FIELD VETERINARY REPORT FOR TSAVO MOBILE VET UNIT FOR THE MONTH OF JANUARY 2016
Reported By Jeremiah Poghon
Tsavo ecosystem remains lush green due to the recent rains that were associated with the el nino weather pattern. Incidences of injuries in wildlife remained low during the month under review. The cases handled in the region included treatment of an injured elephant bull in Dakota plains of Tsavo east, autopsy of elephant carcasses in Rukinga ranch and Trypanasomosis and Tsetse survey in wildlife in Shimba hills national reserve.
CASE#1 TREATMENT AN ELEPHANT WITH AN ARROW INJURY
Date: 19th January 2016
Location: Dakota, Tsavo east
The elephant bull was seen by KWS rangers patrolling the area and alerted the vet team. The team rushed to the site and found the huge lone bull foraging in swampy grassland near the Voi River. There was a wound on his right inquinal area.
Immobilization, examination and treatment
This elephant was immobilized using 18 mgs Etorphine in a dan-inject dart from a vehicle. He moved away slowly with the team in trail, until he fell on the left flank exposing the wound.
There was an arrow injury filled with pus near the right inguinal area. The infected wound was opened, pus drained out and cleaned using water mixed with Hydrogen peroxide. Tincture of iodine and Oxytetracycline spray were applied before the wound was covered with wetted green clay.
Drug reversal was achieved by administration of Diprenorphine Hcl at three times the Etorphine dose. He struggled briefly but later woke up on his own and walked away slowly.
Prognosis is very good
CASE#2 AUTOPSIES OF ELEPHANT CARCASSES
Date: 24th – 25th January 2015
Sex: Female and two Males
Location: Wildlife works, Rukinga
The Wildlife Works Rukinga Rangers reported the discovery of three elephant carcasses in the Conservancy. The female elephant carcass was discovered in Taita Ranch while the two male carcasses were discovered in Rukinga ranch. The carcasses were at an advanced stage of decomposition and few details could be ascertained from the autopsy examination. On external examination an arrow head was recovered from the flank of one of the male carcasses, an indication of death through arrow shot.

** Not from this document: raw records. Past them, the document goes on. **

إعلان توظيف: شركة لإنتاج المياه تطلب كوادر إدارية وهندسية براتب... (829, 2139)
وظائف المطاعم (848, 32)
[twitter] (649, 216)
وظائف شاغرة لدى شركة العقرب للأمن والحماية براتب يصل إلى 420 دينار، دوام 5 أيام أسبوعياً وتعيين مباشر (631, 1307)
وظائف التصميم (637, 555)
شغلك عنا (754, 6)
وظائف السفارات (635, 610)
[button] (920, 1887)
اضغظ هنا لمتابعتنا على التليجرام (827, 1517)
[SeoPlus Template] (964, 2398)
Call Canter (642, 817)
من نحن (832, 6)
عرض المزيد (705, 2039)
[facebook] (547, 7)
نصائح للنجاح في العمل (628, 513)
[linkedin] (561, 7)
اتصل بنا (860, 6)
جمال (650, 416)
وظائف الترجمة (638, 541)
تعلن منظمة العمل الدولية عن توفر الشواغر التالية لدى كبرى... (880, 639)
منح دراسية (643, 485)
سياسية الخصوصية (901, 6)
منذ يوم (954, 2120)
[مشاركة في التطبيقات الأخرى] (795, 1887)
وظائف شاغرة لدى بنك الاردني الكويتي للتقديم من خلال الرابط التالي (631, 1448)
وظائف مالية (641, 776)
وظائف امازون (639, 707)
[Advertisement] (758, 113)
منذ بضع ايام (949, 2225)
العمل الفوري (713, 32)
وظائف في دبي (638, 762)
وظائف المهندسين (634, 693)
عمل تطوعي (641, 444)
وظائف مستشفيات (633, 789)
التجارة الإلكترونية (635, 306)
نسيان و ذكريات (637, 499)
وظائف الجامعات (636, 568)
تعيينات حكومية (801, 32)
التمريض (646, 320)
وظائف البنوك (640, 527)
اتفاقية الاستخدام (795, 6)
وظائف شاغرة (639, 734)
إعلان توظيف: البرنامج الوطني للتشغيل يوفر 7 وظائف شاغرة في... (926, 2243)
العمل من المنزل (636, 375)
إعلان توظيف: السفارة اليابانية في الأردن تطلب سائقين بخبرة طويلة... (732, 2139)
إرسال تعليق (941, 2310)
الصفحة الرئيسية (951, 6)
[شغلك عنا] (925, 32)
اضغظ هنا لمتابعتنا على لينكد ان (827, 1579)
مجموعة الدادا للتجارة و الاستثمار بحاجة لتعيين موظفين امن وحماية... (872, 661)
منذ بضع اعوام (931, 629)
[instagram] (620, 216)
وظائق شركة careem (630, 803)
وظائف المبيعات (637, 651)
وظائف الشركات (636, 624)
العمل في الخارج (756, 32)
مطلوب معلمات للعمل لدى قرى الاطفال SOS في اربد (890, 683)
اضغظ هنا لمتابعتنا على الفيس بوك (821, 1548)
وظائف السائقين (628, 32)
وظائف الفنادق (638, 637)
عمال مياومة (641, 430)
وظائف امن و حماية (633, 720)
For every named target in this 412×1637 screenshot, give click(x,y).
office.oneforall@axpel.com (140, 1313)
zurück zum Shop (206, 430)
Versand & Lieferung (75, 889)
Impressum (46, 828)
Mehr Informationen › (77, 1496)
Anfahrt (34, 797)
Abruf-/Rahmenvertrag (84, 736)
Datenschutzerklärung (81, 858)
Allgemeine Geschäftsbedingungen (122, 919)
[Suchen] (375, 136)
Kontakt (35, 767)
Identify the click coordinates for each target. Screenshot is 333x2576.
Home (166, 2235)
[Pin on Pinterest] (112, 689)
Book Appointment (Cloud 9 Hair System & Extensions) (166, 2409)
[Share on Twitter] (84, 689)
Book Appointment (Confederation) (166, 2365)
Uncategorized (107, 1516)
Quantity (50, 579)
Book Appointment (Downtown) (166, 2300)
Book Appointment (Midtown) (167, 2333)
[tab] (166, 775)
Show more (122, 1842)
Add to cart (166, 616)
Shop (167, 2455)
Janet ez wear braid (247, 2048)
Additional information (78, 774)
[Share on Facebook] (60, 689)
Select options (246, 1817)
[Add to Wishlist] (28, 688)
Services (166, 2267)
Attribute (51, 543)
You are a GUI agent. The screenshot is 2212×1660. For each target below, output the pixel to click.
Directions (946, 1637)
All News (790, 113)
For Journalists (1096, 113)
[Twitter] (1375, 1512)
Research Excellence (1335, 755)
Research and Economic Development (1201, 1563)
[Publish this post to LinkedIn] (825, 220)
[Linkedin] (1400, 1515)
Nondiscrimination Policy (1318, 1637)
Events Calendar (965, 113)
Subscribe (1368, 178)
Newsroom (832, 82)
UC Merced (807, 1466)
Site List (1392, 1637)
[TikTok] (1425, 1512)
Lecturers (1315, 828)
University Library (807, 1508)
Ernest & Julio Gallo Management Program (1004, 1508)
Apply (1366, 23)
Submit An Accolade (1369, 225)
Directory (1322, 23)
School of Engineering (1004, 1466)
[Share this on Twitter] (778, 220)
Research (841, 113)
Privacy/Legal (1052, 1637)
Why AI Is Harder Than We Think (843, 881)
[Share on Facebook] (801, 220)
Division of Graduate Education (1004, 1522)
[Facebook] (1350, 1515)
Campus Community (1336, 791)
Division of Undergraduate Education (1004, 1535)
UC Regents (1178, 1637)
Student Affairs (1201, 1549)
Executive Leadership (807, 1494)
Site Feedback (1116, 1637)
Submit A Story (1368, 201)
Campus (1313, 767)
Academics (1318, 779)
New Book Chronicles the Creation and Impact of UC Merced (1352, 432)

Tusks were recovered by KWS security teams for custody.
CASE#3 SHIMBA HILLS TRYPANASOMIASIS AND TSETSE SURVEY
Date: 25th January -2nd February 2016
Age: adults and sub adults
Location: Shimba hills National Park
Shimba Hills National Reserve located in Kwale County hosts a variety of wildlife among them the endangered Sable antelope. The population of Sable’s and other wildlife translocated to the reserve has not been doing well. One of the reasons given is the high numbers of Tsetse flies and Trypanasomiasis prevalence in the ecosystem. The coastal development program funded a Trypanasomiasis survey of the area that brought together researchers from KWS, KALRO and KENTEC.
Immobilization and sampling
A total of 20 animals made up of 11 buffaloes, 7 warthogs, an Impala and Hartebeest were sampled. Immobilization procedures used were as per KWS protocols for each species that included chemical and physical capture methods. Preliminary test results indicated one positive buffalo sample and further tests will be carried out in the laboratories.
Other activities undertaken
The Vet testified in Voi law courts after undertaking an autopsy in a case where several suspects are in custody for poaching offences in Tsavo conservation area.
The unit would like to appreciate the support of its sponsors ViER PFOTEN through the David Sheldrick Wildlife Trust (DSWT) for their continued funding. We also thank Kenya Wildlife Service through the Assistant director Tsavo conservation area and the head, veterinary and capture services department for their immense support to the unit.